May 6, 2001
'I think I heard something about Konocti," said Third Eye Blind guitarist Tony Fredianelli, jogging his memory for any cobweb of a flashback. "A couple of the members of the band were trying to figure out why we we're playing there, now I remember ... there must be some money there or something."
It all depends on who you talk to: Mention Kelseyville's Konocti Harbor to Eddie Money, the Doobie Brothers, Jethro Tull, or even country acts like Vince Gill and Trisha Yearwood, and it's like mentioning Shangri-La.

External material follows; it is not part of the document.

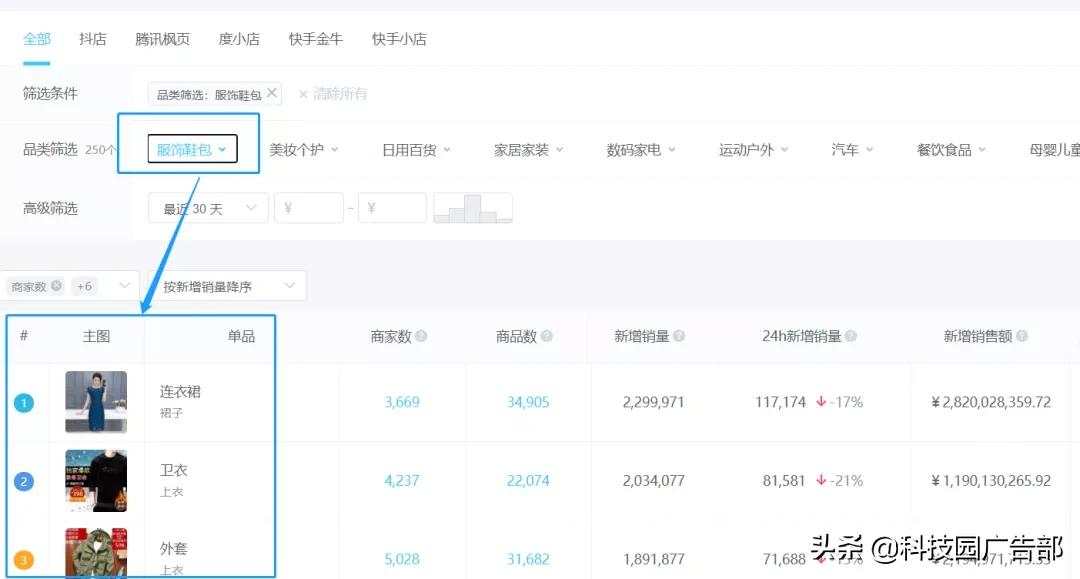Click the info icon beside 新增销量 header
The height and width of the screenshot is (579, 1080).
(680, 337)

It's one of those safe havens on their tour they can count on every year (and several times a year if you're Tom Jones).
On the other hand, younger bands haven't exactly flocked to the Clear Lake resort. There have been random sightings provided by the likes of Smashmouth, Sheryl Crow or Marcy Playground.
But, just as Konocti slowly overcame routing restrictions imposed by San Francisco bookers (finally landing bands like Brooks and Dunn or Reba McEntire), this summer more than any other the lineup boasts a younger, hipper set of bands like Third Eye Blind, Counting Crows and Blues Traveler.
"It just seems like more of the younger bands are out there this year and more of them are looking for our size venue," said Konocti general manager Greg Bennett.
"For some of the acts instead of playing the 20,000-seaters, selling out the 5,000-seater is the way to go. It's a pretty safe play, as they say in the business."
Size also equates with money. Just do the math: Given Konocti prices (Counting Crows tickets are $39, $49 and $59), the total gross for a sold-out show can be between $180,000 and nearly $300,000.
"It's kind of a stepping stone effect," Bennett said. "Once you get a few of them -- the Hooties, the Sheryl Crows or the Spin Doctors -- those have all been little stepping stones. This summer, getting Third Eye Blind, Counting Crows and Blues Traveler is a big stepping stone for us. It rounds out the lineup and should solidify us for future talent in that area of the music industry."
Konocti recently remodeled the Clear Lake amphitheater, installing new reserved seating ("like Pac Bell seats") and two jumbo video screens, renovating the backstage area and improving the sight lines.
The hardest part is convincing fans to scale the mountains into Lake County.
On a hot summer night on a lake with the mountains behind it and the moon rising overhead, and all of the seats within 200 feet of the stage, Bennett said, "There are very few venues around like us."